WASHINGTON: Nine national medical groups have teamed with GYMR Public Relations to launch the “Choosing Wisely” campaign, which encourages consumers and physicians to have conversations about whether procedures are truly necessary.
Groups like the American Academy of Allergy, Asthma, & Immunology, the American Academy of Family Physicians, and the American College of Cardiology identified five commonly used tests or procedures they say should be questioned and discussed.
The groups cited imaging tests such as CT scans, unnecessary cardiac workups, repeated colonoscopies, and prescribing antibiotics in some situations. The media has noted a recommendation from the organizations that physicians should not offer chemotherapy for the sickest cancer patients.
“Fixing what ails the American healthcare system requires significant action from all stakeholders and ‘Choosing Wisely' is an important step,” said Patrick McCabe, a partner at GYMR.
The American Board of Internal Medicine Foundation is spearheading the effort, which it has worked on for 18 months. The campaign is targeting two audiences: physicians and consumers.
While all groups are conducting consumer outreach, they are each contacting their own membership, said Lorie Slass, VP of communications at the ABIM Foundation.
“Having messaging coming from physician to physicians adds the credibility,” Slass said. "Also, it's not an internist telling a radiologist a procedure many not be necessary, it's one of their own.”
Medical societies are also reaching out to their members via targeted emails, academic journals, and association newsletters about the suggestions.
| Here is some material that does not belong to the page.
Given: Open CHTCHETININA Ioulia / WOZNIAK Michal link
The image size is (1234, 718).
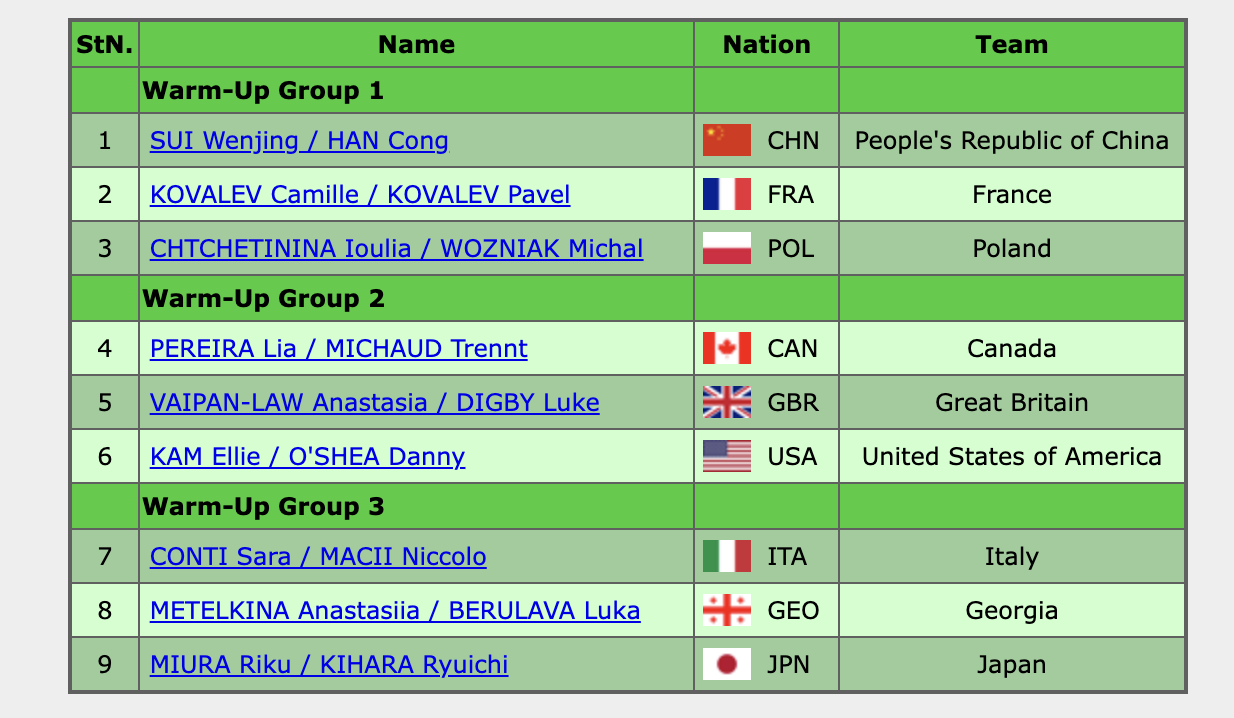Looking at the screenshot, I should 396,249.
They are targeting consumers through traditional media outreach and press conferences. Outreach efforts for both groups include digital tools like Twitter, blogs, videos, and a microsite.
Consumer Reports is also working to translate the recommendations into common language so patients can better understand what the societies are suggesting. It is disseminating the information to other consumer groups like AARP, Alliance Health Networks, and Leapfrog Group. Each of these organizations has the potential to reach at least 1 million consumers, said John Santa, director of Consumer Reports' Health Ratings Center. It is also planning a series of articles in English and Spanish, he added.
Pre-launch, the biggest challenge was having nine groups approve the central messages of the initiative, Slass explained.
Since its launch, media coverage has mostly been positive, said Slass, who added that some misleading headlines have indicated the cited procedures should never be done, which is untrue. The organizations are only recommending more conversations about and conservative use of the outlined procedures, she added.
“When we've seen inaccuracies, we reach out to those media outlets, and sometimes they're receptive and other times they're not,” Slass said.
Since beginning work on the initiative 18 months ago, The ABIM Foundation has spent $200,000 in communications costs. This includes in-house expenses as well as GYMR's contract, said Slass. A new group of medical societies is expected to release their recommendations of less-than-useful procedures this fall.